The reinvention of the indoor plant
Finally people are starting to appreciate the benefits of having plants inside the house.
Plants not only help purify the air, they also act as de-stressers by bringing nature into our lives in an otherwise artificial world.
The amount of toxins released from furniture and carpet in offices and homes is more than you will find outdoors, so plants play a vital role in helping to give us fresh air to breathe.
There is no such thing as an indoor plant; most of the plants that grow in low light levels are forest plants that require moisture, humidity, dappled light and small fluctuations in temperature.

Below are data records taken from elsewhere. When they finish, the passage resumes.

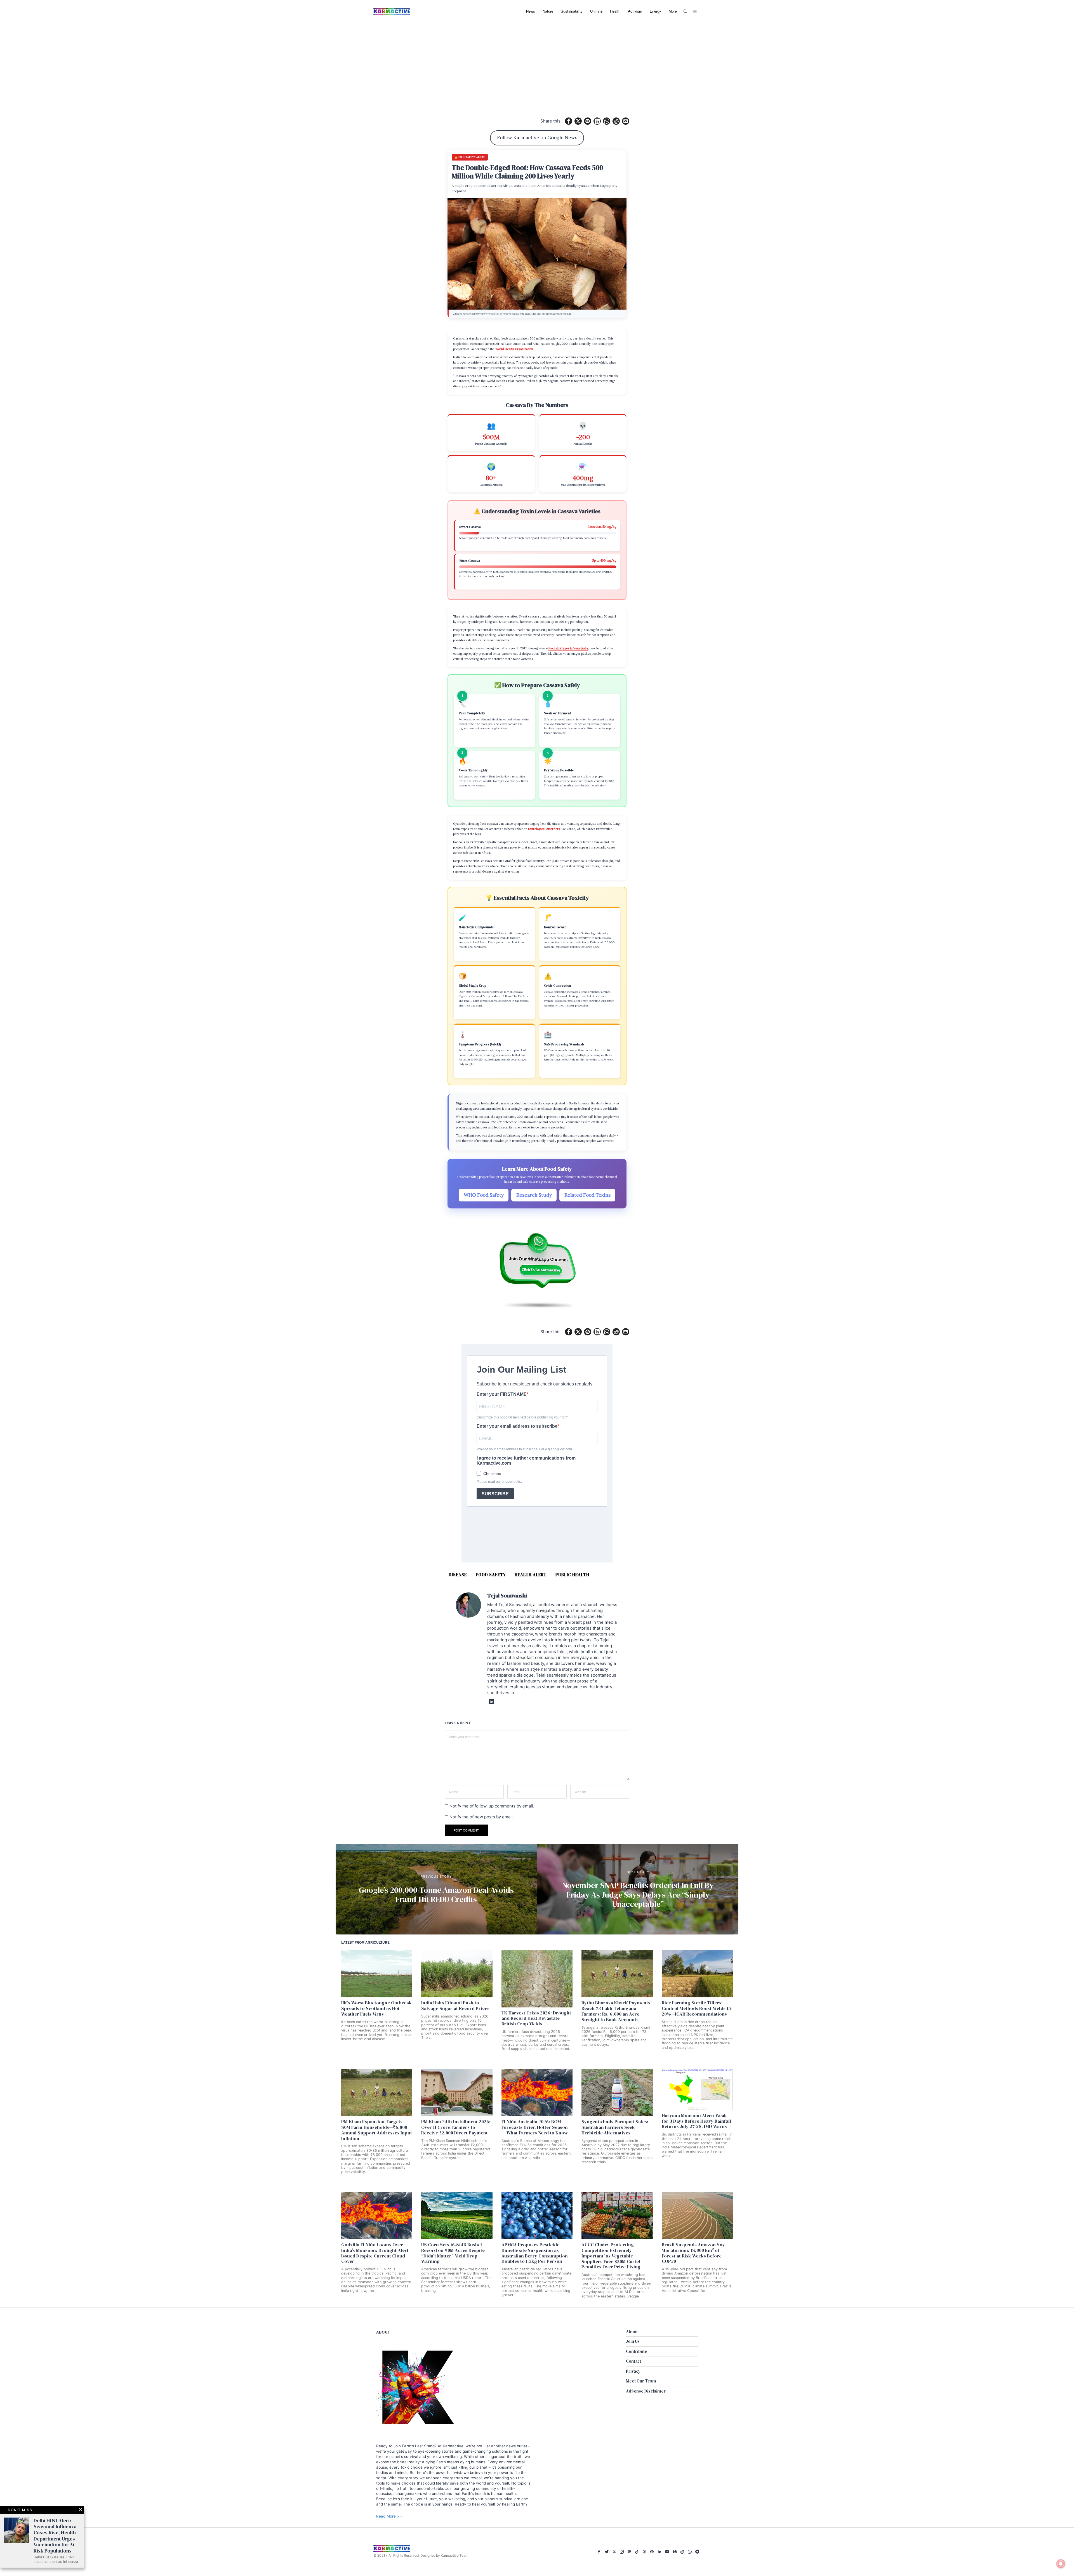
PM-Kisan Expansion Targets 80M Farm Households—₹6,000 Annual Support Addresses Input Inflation (376, 2130)
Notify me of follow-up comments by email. (491, 1806)
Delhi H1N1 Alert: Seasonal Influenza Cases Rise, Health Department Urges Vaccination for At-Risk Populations (55, 2536)
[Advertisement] (537, 64)
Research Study (534, 1195)
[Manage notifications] (1060, 2563)
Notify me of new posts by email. (481, 1817)
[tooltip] (568, 121)
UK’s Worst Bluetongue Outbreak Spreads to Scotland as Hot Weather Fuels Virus (376, 2008)
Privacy (633, 2371)
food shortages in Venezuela (568, 648)
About (632, 2331)
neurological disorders (544, 829)
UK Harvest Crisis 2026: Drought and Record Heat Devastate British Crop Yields (536, 2018)
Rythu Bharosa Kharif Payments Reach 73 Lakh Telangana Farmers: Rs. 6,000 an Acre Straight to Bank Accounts (615, 2011)
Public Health (572, 1575)
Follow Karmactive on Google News (537, 138)
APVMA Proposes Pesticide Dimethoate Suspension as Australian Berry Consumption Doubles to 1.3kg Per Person (534, 2253)
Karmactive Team (454, 2555)
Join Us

It may seem a hard ask but plants will also adapt to different situations as long as there is enough light to photosynthesise.
Always leave plants in the plastic pots you fit inside your decorative pots, so you can move them around, take them outside for short periods and liquid fertilise them. Never leave in full sun or outside at night.
Divide your indoor plants up into the light levels that suit them best. You may need to move them into different zones of the house to find the spot they like most.
Lightly spray your plants with water every second day in summer, don’t leave them near the air-conditioner and take them on to the veranda to hose dust off the leaves and flush out accumulated salts from fertiliser. Use slow-release fertiliser but supplement with a liquid solution in spring and summer when they are actively growing.
GREAT INDOOR PLANTS
Low light: Zanzibar gem (Zamioculcas zamiifolia), Chinese lucky plant (aglaonema), cast-iron plant (aspidistra), lady palm (Rhapis excelsa), happy plant (Dracaena sanderiana).
Medium light: Peace lily (Spathyphyllum Sensation), bromeliad, diffenbachia, moth orchid (Phalaenopsis), kentia palm (Howea forsteriana), ferns, prayer plant (Maranta), Christmas berry (Ardisia crenata), arrow plant (Syngonium).
TIP: Wattles are starting to flower and it’s a great time to select the plant that suits your place. Look for the grafted weeping varieties and grafted ground covers.